__EXCERPTED DATA__.
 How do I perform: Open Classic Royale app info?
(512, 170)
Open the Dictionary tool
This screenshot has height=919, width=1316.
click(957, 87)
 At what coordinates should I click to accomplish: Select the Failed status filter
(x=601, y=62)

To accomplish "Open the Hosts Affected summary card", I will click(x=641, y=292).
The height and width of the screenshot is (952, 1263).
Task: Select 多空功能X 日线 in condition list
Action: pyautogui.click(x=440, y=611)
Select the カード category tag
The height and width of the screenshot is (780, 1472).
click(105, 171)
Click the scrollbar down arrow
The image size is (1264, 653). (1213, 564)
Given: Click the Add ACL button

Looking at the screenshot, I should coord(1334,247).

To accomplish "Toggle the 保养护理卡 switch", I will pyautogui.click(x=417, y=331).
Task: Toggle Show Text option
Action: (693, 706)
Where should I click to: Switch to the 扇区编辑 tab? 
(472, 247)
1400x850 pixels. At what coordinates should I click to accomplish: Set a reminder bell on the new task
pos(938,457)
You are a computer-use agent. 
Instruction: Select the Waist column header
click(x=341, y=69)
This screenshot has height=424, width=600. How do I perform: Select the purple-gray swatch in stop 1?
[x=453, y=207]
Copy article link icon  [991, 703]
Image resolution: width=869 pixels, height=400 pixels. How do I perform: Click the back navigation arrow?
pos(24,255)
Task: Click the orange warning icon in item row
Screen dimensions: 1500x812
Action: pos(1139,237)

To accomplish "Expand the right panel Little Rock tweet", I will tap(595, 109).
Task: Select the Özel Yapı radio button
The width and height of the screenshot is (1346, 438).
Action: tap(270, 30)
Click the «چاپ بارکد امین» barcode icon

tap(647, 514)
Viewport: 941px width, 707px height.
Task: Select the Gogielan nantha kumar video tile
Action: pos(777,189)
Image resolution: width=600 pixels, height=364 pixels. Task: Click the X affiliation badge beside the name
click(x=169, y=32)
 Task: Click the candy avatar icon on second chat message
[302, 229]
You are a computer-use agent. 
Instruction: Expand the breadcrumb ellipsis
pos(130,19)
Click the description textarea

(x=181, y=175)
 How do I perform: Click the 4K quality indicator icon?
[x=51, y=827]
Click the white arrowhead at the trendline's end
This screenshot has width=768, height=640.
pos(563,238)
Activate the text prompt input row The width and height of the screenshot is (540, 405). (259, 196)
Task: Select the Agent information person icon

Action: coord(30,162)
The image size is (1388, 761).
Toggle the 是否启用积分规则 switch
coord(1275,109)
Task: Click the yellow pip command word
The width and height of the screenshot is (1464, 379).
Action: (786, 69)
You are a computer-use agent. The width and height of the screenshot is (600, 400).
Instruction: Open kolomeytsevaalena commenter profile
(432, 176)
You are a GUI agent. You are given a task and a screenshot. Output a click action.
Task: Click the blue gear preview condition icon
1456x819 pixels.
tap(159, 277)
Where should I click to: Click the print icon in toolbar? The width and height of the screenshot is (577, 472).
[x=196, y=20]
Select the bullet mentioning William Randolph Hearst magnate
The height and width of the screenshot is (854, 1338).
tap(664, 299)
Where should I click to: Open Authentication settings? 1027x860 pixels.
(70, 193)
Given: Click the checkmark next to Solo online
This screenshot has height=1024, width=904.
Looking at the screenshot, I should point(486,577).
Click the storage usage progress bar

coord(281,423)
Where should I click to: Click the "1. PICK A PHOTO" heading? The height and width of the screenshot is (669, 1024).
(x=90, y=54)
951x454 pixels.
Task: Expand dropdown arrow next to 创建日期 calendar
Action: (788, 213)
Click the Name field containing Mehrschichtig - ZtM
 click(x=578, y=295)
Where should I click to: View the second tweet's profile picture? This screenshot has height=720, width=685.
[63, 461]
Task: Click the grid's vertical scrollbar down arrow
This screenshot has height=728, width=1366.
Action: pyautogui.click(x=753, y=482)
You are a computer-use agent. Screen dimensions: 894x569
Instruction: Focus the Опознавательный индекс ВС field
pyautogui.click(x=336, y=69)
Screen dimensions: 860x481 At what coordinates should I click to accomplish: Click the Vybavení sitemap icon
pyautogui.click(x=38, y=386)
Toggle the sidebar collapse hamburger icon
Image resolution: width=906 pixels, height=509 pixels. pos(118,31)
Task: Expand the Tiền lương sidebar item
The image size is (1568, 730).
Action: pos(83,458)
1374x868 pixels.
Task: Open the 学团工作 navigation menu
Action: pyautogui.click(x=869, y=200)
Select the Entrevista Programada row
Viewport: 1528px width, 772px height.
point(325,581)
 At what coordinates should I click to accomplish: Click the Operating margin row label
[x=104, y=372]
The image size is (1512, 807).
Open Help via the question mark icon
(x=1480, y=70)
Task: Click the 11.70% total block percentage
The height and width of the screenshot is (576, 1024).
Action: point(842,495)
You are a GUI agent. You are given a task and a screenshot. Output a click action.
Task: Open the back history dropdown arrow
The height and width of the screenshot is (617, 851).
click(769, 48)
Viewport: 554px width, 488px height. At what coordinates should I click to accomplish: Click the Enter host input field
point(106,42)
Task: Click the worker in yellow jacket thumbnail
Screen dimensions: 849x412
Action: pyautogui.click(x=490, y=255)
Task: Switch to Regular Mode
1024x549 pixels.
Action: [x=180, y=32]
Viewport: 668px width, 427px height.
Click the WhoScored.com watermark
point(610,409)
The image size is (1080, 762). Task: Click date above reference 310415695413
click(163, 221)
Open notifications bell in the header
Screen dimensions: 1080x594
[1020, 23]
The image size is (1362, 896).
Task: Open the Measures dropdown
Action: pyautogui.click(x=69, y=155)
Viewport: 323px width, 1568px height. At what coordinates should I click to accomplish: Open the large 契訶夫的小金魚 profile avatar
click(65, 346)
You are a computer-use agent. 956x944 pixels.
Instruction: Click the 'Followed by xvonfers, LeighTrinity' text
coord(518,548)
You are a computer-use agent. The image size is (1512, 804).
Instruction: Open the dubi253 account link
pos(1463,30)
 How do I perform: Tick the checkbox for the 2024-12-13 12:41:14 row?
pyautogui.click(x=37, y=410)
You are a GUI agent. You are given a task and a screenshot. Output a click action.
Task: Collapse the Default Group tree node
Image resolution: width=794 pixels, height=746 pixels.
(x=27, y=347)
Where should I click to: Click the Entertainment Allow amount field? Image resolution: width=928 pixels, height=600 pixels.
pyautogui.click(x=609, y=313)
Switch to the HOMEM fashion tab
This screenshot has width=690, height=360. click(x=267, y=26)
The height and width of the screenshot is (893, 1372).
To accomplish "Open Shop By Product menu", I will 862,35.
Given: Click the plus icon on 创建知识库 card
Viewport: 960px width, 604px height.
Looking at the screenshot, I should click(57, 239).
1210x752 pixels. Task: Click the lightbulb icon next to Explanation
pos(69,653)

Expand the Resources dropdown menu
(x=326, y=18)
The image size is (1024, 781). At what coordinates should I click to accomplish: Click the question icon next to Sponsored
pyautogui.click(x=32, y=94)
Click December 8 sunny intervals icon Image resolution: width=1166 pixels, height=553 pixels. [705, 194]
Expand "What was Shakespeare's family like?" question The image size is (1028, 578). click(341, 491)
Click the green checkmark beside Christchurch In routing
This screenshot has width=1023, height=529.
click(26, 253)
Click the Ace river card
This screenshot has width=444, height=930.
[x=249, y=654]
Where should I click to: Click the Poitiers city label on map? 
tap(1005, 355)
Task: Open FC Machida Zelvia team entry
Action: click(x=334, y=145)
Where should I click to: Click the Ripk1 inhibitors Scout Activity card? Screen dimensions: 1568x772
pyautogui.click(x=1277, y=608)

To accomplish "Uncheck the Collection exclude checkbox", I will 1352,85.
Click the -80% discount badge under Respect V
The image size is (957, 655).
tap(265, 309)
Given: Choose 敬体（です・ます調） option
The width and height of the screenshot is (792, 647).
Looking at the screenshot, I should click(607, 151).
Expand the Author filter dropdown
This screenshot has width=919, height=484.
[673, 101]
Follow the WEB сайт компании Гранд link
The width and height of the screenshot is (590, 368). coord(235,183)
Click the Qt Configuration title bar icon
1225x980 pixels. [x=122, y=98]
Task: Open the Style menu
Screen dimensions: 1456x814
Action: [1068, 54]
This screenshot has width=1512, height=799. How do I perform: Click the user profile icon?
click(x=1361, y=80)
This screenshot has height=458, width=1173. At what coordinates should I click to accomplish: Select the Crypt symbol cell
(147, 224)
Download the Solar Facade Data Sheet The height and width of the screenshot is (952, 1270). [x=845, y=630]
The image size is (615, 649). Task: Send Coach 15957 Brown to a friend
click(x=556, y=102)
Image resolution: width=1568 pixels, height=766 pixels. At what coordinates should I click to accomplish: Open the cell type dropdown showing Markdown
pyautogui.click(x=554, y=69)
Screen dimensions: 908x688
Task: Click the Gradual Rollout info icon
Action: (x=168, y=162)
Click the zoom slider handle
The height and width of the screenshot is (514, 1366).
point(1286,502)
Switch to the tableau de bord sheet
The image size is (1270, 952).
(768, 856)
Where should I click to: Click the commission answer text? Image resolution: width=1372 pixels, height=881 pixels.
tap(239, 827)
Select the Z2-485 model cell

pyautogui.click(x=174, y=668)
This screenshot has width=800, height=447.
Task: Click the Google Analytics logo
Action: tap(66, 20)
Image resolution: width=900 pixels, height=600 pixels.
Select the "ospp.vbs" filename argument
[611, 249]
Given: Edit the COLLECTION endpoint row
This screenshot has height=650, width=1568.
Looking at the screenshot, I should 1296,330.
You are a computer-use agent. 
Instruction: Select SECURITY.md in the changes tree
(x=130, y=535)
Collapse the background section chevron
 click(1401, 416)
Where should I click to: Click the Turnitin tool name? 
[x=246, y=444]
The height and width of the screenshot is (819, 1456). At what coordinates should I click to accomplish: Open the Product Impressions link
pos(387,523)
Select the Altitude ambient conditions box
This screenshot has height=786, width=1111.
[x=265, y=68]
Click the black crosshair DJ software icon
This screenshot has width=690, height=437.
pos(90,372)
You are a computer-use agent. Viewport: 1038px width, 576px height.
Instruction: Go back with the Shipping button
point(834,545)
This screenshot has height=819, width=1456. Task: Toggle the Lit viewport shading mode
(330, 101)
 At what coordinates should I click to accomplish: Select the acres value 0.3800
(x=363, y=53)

__STATED TASK__. Begin at the line containing "Image resolution: width=600" and stop after the line containing "pos(130,19)", then format those lines of the material as a Markdown table with the columns Row and Line, numbering each line and leaving out blank ones.

__SOLUTION TO THE EXERCISE__.
| Row | Line |
|---|---|
| 1 | Image resolution: width=600 pixels, height=364 pixels. Task: Click the X affiliation badge beside the name |
| 2 | click(x=169, y=32) |
| 3 |  Task: Click the candy avatar icon on second chat message |
| 4 | [302, 229] |
| 5 | You are a computer-use agent.  |
| 6 | Instruction: Expand the breadcrumb ellipsis |
| 7 | pos(130,19) |